Pádraig O’Sullivan has been elected to the Dáil for Cork North Central without reaching the quota.
He was elected on the tenth count with a total vote of 11,633 ahead of Sinn Féin’s Thomas Gould in second place, with 8,044.
O’Sullivan, a Fianna Fáil representative, who was also a county councillor, led from the off, emerging top of the tallies and stayed top of the poll the entire way through the count process.
Following his win, the newly elected TD said: “I’m delighted, I’ve had great support from friends, family, Fianna Fáil, former TDs.
"I’d just like to express my gratitude to all the people that have helped. I’m delighted with the result.
"Five years ago when I became a county councillor I would have aspired to hopefully get here at some stage. I never thought it would happen so soon, so I’m delighted and I’m grateful for everybody’s support."
“I think it sends a clear message for the General Election next year that we’ll hopefully have a second seat as well in Cork North Central.
“We knew that this by-election was a short-term fix. Next year we’ll have two candidates on the ticket, and we do need to maximise our return. We do want to form an alternative Government next year,” he added.
Party leader Micheál Martin said: “It’s a tremendous result for Pádraig and for Fianna Fáil in Cork North Central and I must say that from the party point of view there was a tremendous campaign on the ground.”
Billy Kelleher, whose seat was up for grabs, told The Echo that he was impressed with Pádraig O’Sullivan’s showing in this by-election.
“I always felt that the vote in Cork North Central for Fianna Fáil is always about 28%-29% and upwards. We’ve seldom polled less than that except in 2011 which was a very difficult time for the party, but since then there’s always been a recovery in the vote” he said.

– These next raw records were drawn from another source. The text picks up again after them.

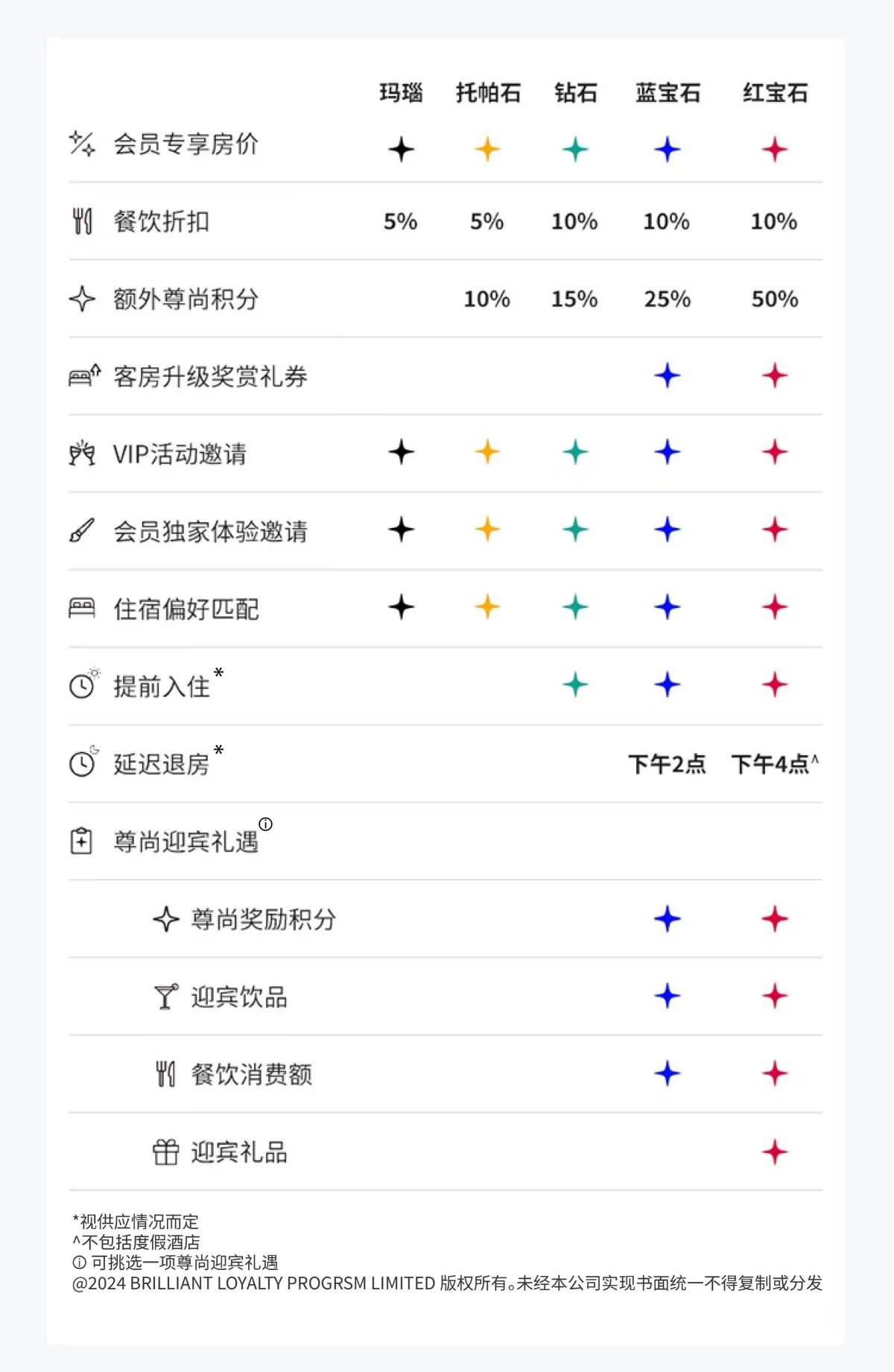894x1372 pixels.
Task: Click the cocktail glass icon for 迎宾饮品
Action: 166,997
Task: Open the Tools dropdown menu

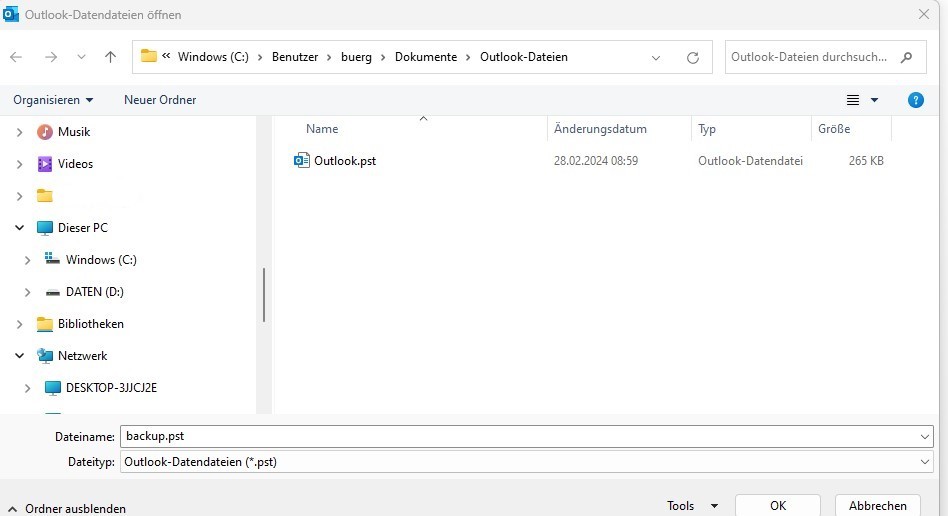Action: pyautogui.click(x=692, y=506)
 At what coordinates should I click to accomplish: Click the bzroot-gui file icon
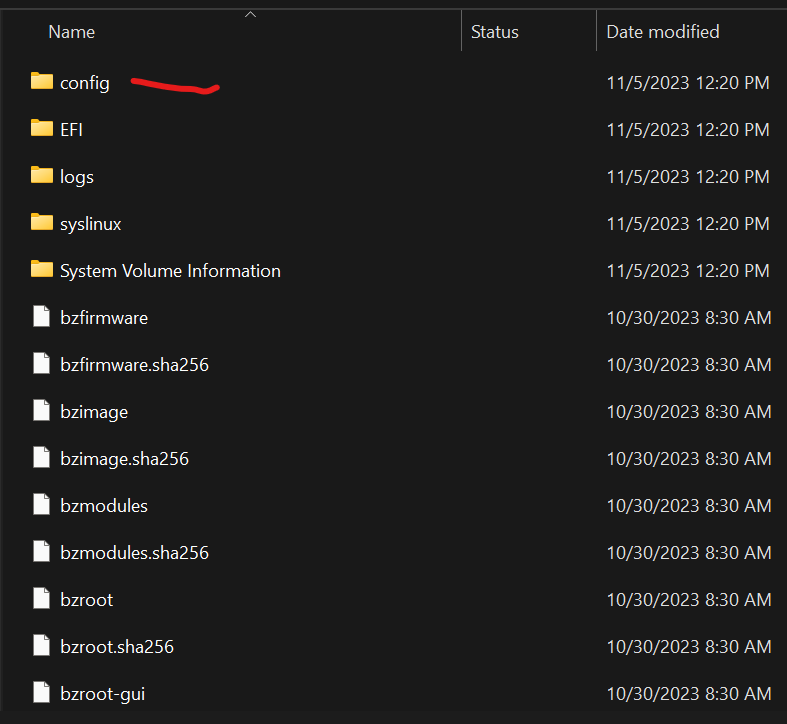click(x=42, y=693)
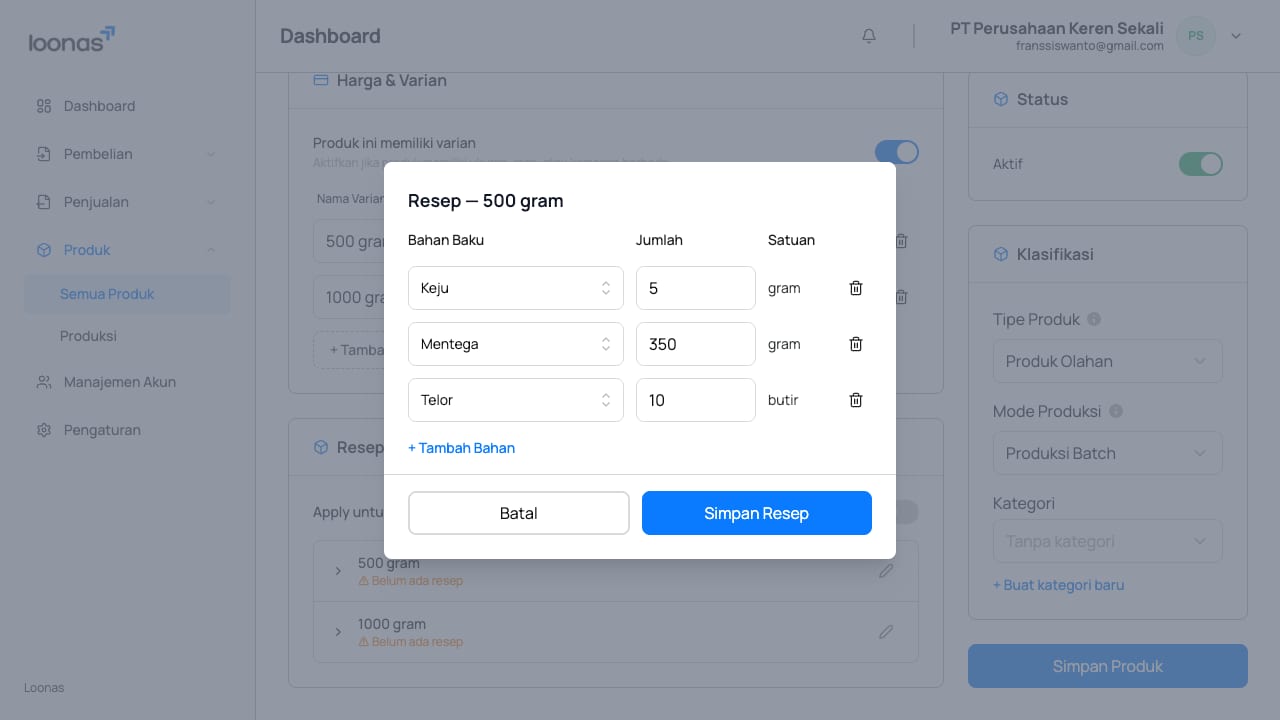This screenshot has height=720, width=1280.
Task: Go to Dashboard in sidebar
Action: coord(99,106)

“Overall it shows that Fianna Fáil is still very strong in Cork North Central,” Mr Kelleher concluded.
The electorate was 85,524. 30% of voters turned out with the total poll at 25,854 and quota set at 12,784.

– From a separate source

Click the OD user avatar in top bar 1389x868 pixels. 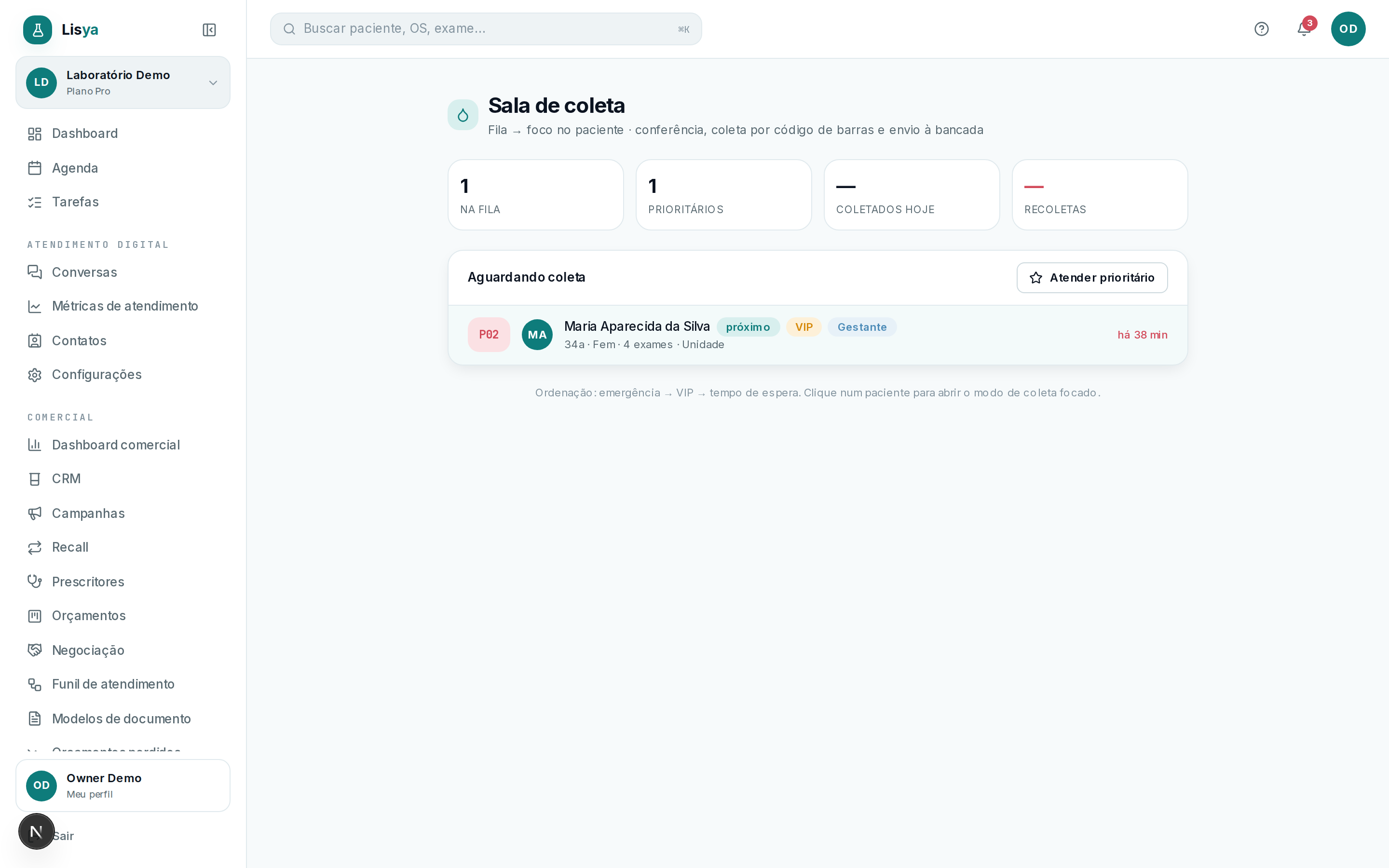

There were 287 spoiled votes.
Independent Charlie Keddy was the first eliminated after count one with 49 first preference votes.

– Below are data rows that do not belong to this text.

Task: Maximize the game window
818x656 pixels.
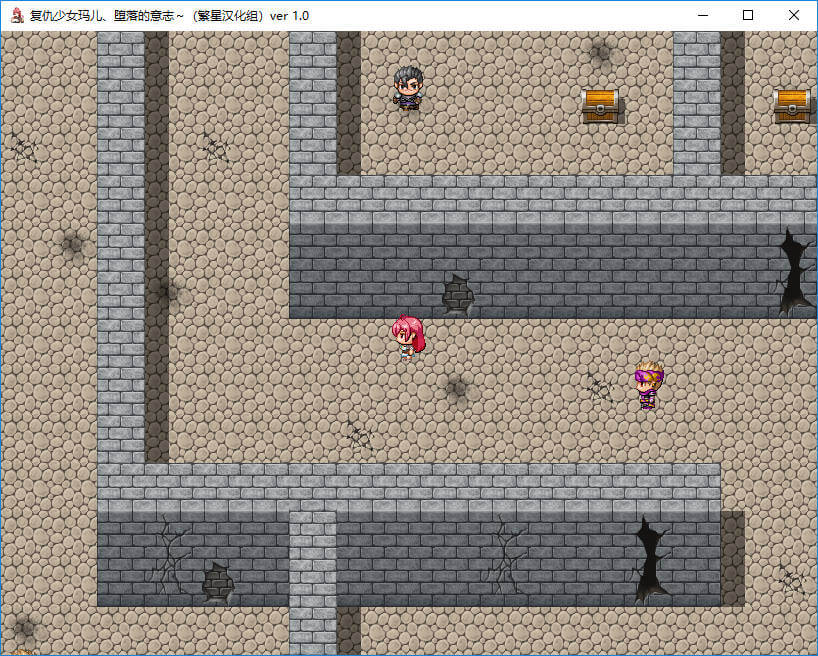Action: (x=748, y=15)
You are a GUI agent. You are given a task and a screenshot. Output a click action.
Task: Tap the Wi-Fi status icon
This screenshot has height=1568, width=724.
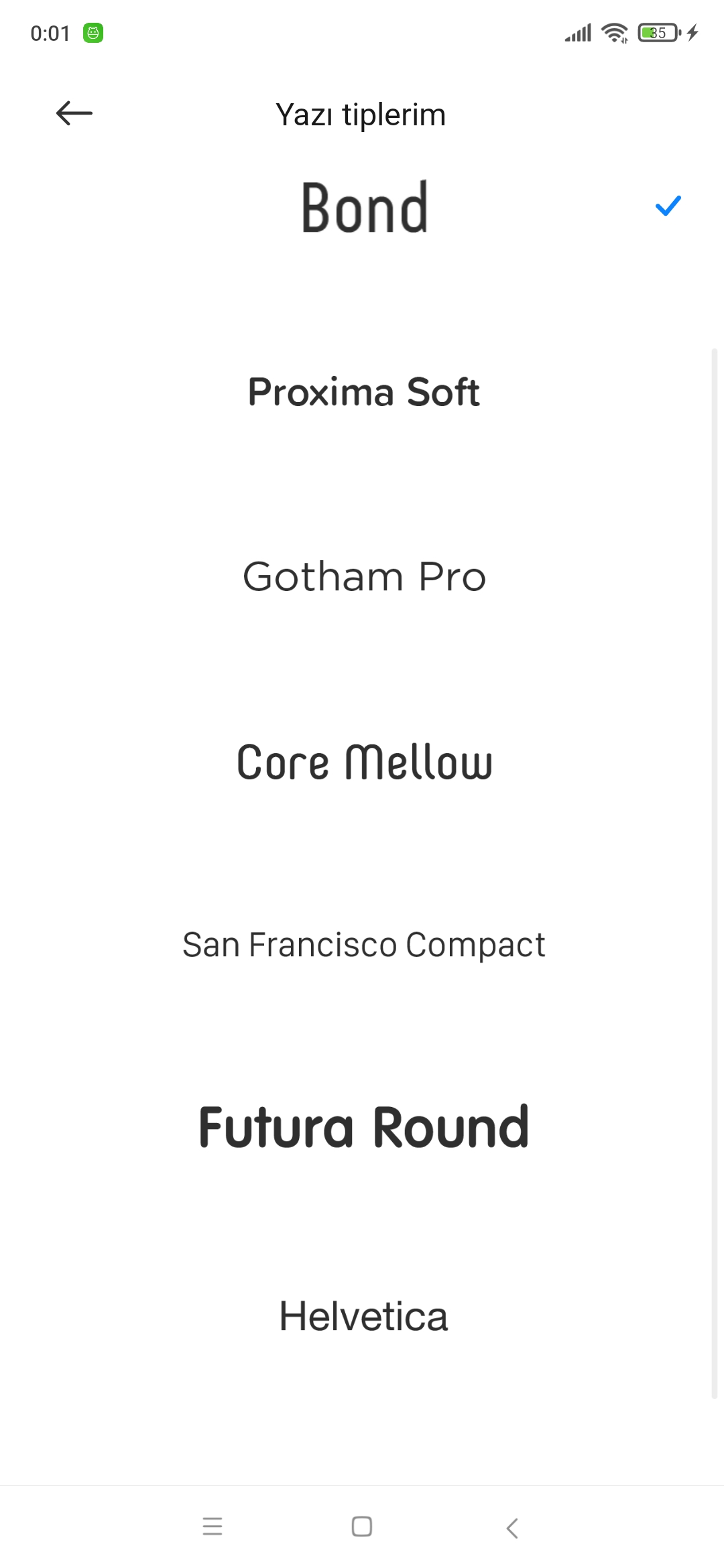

Thomas Kiely was eliminated in count two, while Martin Condon and James Coughlan were eliminated after count three.
Count four saw Sinéad Halpin eliminated for the social democrats and Aontú’s Finian Toomey lost out after count five.
Solidarity Cllr Fiona Ryan, who was eliminated after count six said: “I’m very proud of is the campaign we waged. We brought the sharpest issues that affect this constituency to the forefront like mental health, and these are campaigns that are going to continue into next year and beyond.”
The Green Party’s Oliver Moran was next to go in count seven, followed by John Maher in count eight, who told The Echo: “We’re feeling fantastic, we’re at 10% in Cork North Central. Newly elected since May, first by-election under my belt, an incredible team. I don’t care when they call it but we’re ready for the General Election.”
Fine Gael’s Colm Burke was eliminated after count nine but was also pleased with his vote, coming in in third place.
“Our vote has increased from the last General Election. It was a great team effort right across the constituency.
"We got to about 98% of houses across the constituency and it was the most intensive canvass ever done by Fine Gael in Cork North Central in the last 25 years.
“We’re very happy with the vote. It is a Fianna Fáil seat in the sense that it’s Billy Kelleher who is gone to Brussels.
"We, of all the parties running in this by-election, got the biggest increase in vote, which is a credit to the Fine Gael party, but it’s also about the hard work on the ground I’ve been doing over the last four or five years which I will continue to do.”
Cllr Thomas Gould, who was the last candidate left to battle for the seat with Fianna Fáil’s Pádraig O’Sullivan, said that despite getting a tyre puncture on the way to the count centre, he was very pleased with his vote, especially after Sinn Féin’s poor showing overall in local and Eurepean elections in May: “If you go back to 2016 which was the best election Sinn Féin ever had in Cork North Central, we’re actually slightly ahead.
"So for us, that’s a huge positive. My poor dad is probably gutted tonight, and my wife and my kids, and my sisters and family, but from a Sinn Féin point of view I’m in very good form. It would have been nice to win, but we’ve got a fabulous result. This is really positive for the party,” he said.